My lab does a lot of single cell RNAseq of samples that include tumor cells. I have a pipeline in place that reduces dimension, clusters cells, and automatically assigns cell type labels to those clusters (mostly using Seurat
and SingleR
). However, I do not currently have a way to differentiate tumor cells from normal cells, which would allow me to perform other downstream analyses such as copy number variation using inferCNV
. Are there any tools in R/Python/Bash etc. that would allow me to differentiate between those two cell types, or is doing so manually using biomarkers the best option? I'd like for the process to be as objective / reproducible as possible.
It will depend on your tumor type. Some are easier to differentiate than others.
You don't necessarily need to identify tumor cells to call CNVs. In fact, you could call CNVs to identify tumor cells.
I think I'll be giving
CONICSmat
a go as a method of identifying CNVs / tumor cells. Thanks for the input.If you are interested, there are a few other alternatives discussed here: Detecting copy number alterations based on RNA-seq data
That thread of yours is where I found
CONICSmat
in the first place :) With regards to using CNVs to identify tumor cells, are there any best-practices documents / guides floating around? I come from a pure stats background so I'm less familiar with some of the (to me) more complicated biology concepts.Usually, only tumor cells should have copy number abnormalities. In panel B below (from Patel et al), you can see the topmost cluster has a flat copy number profile and contains the normal cells.
This is generally true, but does depend somewhat on the tumor type. Certain leukemias have "progenitor" or "poised" populations that may still harbor significant genetic variation despite not being truly malignant. This is where your biological expertise is going to have to come into play.

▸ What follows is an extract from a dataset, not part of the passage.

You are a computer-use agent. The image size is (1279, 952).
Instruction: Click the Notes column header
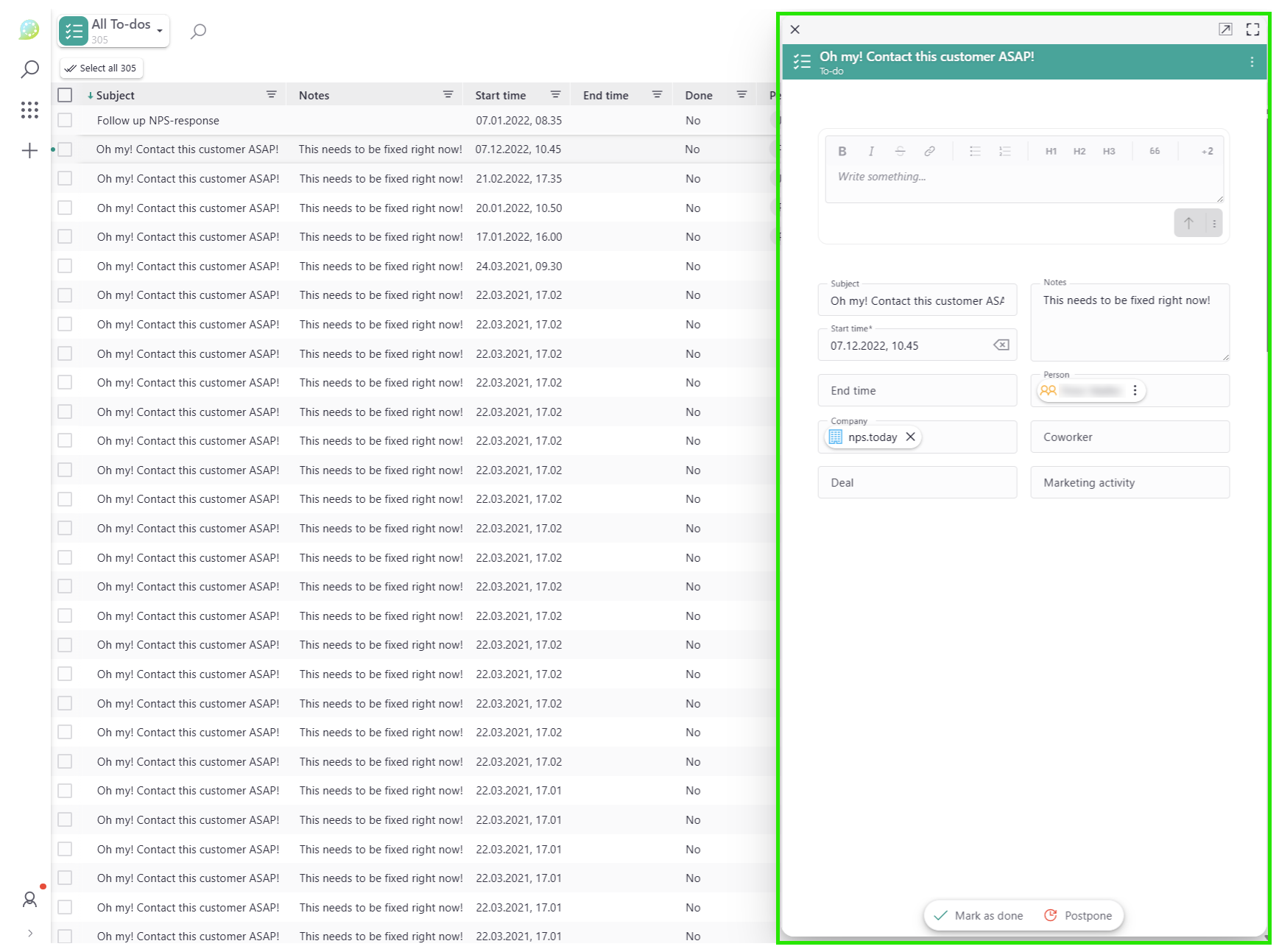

Thank you both. I had been using the Patel paper as a reference but it looks like I'm going to have to do a much deeper dive research-wise before I start analyzing anything. I don't want to be lacking in domain knowledge.
It really helps if you know what to look for. If you have any clinical karyotype data, it can make your life a lot easier. scRNA CNV calling is coarse - you aren't going to pick up many focal changes (< 1MB). If you have a clinical collaborator that provided you the samples, bug them to give you any information they might have available. If your cancer of interest has very recurrent copy number alterations, that can also help, but there are always variations. Speaking from experience, prior information makes the process much, much easier.
I'll see what I can do, but I believe at the moment we only have scRNA data, maybe some paired bulk RNAseq data. With those resources, do you think trying to estimate CNVs is worth the time or would it be too noisy?
Oh, it can totally be valuable. I'm just not sure it's the best tool to differentiate malignant and normal cells, but again, that's highly cancer-type dependent.
It's also not terribly difficult to do, so I'd say the upside is strong - just trying to make sure you're aware of some of the caveats.
The data we're analyzing is from PDAC, so I'll be doing some pancreas-specific research. Are there any other extant computational methods you'd recommend for differentiating between malignant and normal?
I'm not familiar with that cancer type, so I'm afraid you're on your own there. The suggestions in my answer might be helpful, but I don't know enough about the data/cancer to say which is your best bet.
Just an update for future readers: I've had decent success replicating CNV analyses with
CONICSmat
on publicly available PDAC scRNA-seq data. Obviously processing, filtering, normalization, etc. methods are going to differ between labs but I've been able to see the strongest amplifications and deletions fairly clearly after my analysis.